Sunday, September 23, 2007

Cruising to Corvallis

It's one of those silly things. You have good friends, people you've known for years through kids, work, church, whatever. They only live an hour-and-a-half drive away, but somehow that seems like a really long way to go. (I can hear you folks outside the metro area saying, "What? We drive an hour-and-a-half to the dentist!") And you just never make the time to get in the car and get your complacent butts out of the city.

On the left, Marys River* as it flows into the Willamette just south of downtown Corvallis and (right) a new condo/retail development along the Riverfront Park walkway.

But sometimes you actually get yourselves in the car and go see those friends. So, of course, that's just what we did on a recent weekend at the end of summer, and we had a great time visiting and getting a personal guided tour of their hometown of Corvallis. First up was a short walk along the new award-winning Corvallis Riverfront Park to the local farmers market. Along the way are great art installations, including this vintage movie marquee from the Midway Theatre, a former local landmark. And instead of first-run features, it now showcases poetry, this one by Freda Fredricksen:

At
last
buds appear
sky still grey

war's sorrow never clears quickly
the world wants peace, blue skies, and spring.

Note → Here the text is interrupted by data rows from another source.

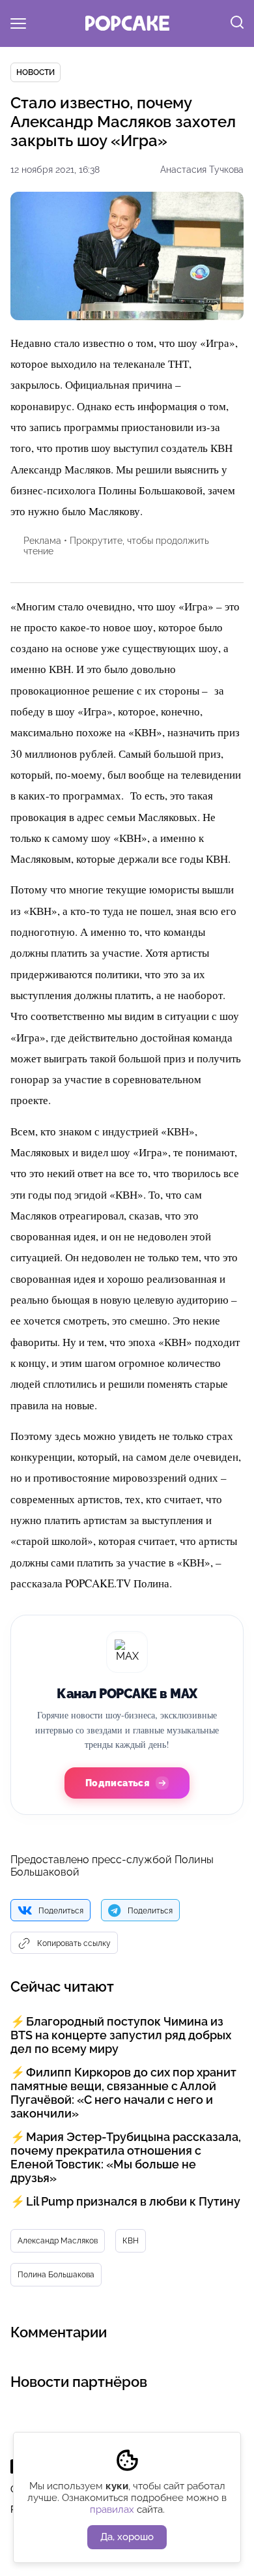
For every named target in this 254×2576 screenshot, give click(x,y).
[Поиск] (237, 23)
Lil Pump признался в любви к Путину (133, 2201)
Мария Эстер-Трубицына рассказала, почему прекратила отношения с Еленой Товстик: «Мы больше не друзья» (125, 2157)
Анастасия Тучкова (202, 169)
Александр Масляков (58, 2240)
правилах (112, 2509)
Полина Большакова (56, 2274)
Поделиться (60, 1910)
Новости (35, 72)
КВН (130, 2240)
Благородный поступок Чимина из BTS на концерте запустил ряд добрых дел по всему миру (120, 2035)
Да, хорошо (127, 2537)
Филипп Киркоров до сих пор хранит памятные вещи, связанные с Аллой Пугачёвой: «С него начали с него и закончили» (123, 2092)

The market is overrun with the last surge of the summer's harvest, tables laden with red, yellow, green and purple peppers, and baskets bulging with squash, mushrooms, cabbage and greens. There's an air of conviviality, with neighbors greeting each other and admiring the day's purchases, and waving at vendors who also taught their kids social studies in high school.

For you history trivialists, the city was originally called Marysville after the Marys* River that flows south of town, and was briefly the capital of the Oregon Territory in 1855. It was renamed Corvallis after the American-French "Coeur de Vallis" or "Heart of the Valley."

The building on the left housed the original capitol of the Oregon Territory, and the curious interior courtyard on the right is the home of the Old World Deli and Oregon Trail Brewing.

But of more concern to us after all the sightseeing and walking was where we'd have lunch, so our friends walked us through downtown and into The Old World Deli, also home to the Oregon Trail Brewing Company. This funky-but-fun place usually has anywhere from three to five beers on tap at any one time and a full complement of large and filling deli sandwiches, which hit the spot perfectly, and we were regaled with tales of Mr. A's pranks as a young man working in a cannery. You really don't want to know, but I can tell you it involved something other than what was supposed to have been pears in heavy syrup.

After strolling back to our friends' place, we took their 8-month-old, 75-lb. chocolate lab puppy to large and beautiful Avery Park on the Marys River for a late afternoon swim (the dog, not us). A quick change back at their house and we were ready to head out for dinner at Magenta, advertised as "an organic asian fusion restaurant."

Now, I'm normally not a big fan of most fusion cooking. I like my cuisines pretty clearly delineated, though most ethnic food served in this neck of the woods makes concessions to what is available locally, much like early Italian immigrants made do with what they found here. But this place features fresh, local ingredients like beef, lamb and elk with subtle nods toward Asia. We started with cocktails from a house menu of tropically-themed but not froo-froo drinks that were well-mixed and refreshing, along with an appetizer of Vietnamese coconut pancake balls with King crab and kaffir lime crême, an unusual but stunning take on the fried foods found at street stalls in that country.

The banana leaf-wrapped wild salmon in fresh dill coconut curry that I ordered was a good-sized piece of fillet, moist and tender. The choice of a disk of polenta on the side was odd and the sautéed vegetables that accompanied it were fairly innocuous. But as a whole the experience was a good one, with attentive, friendly service and busy-but-not-too-loud sound level.

So to sum up? As I said before, get your backsides in the car and get out of town. You might just enjoy the experience!

* For you copyeditors (or wannabe nitpickers out there) there is no apostrophe. Check it out on the wiki.

2 comments:

Anonymous said...

KAB and her beloved will return; many places remain unexplored in and around Corvallis!

[HINT: A bistro by the name of Sybaris!]

Kathleen Bauer said...

We'll definitely be back. Especially with our own private tour guides to give us the inside scoop!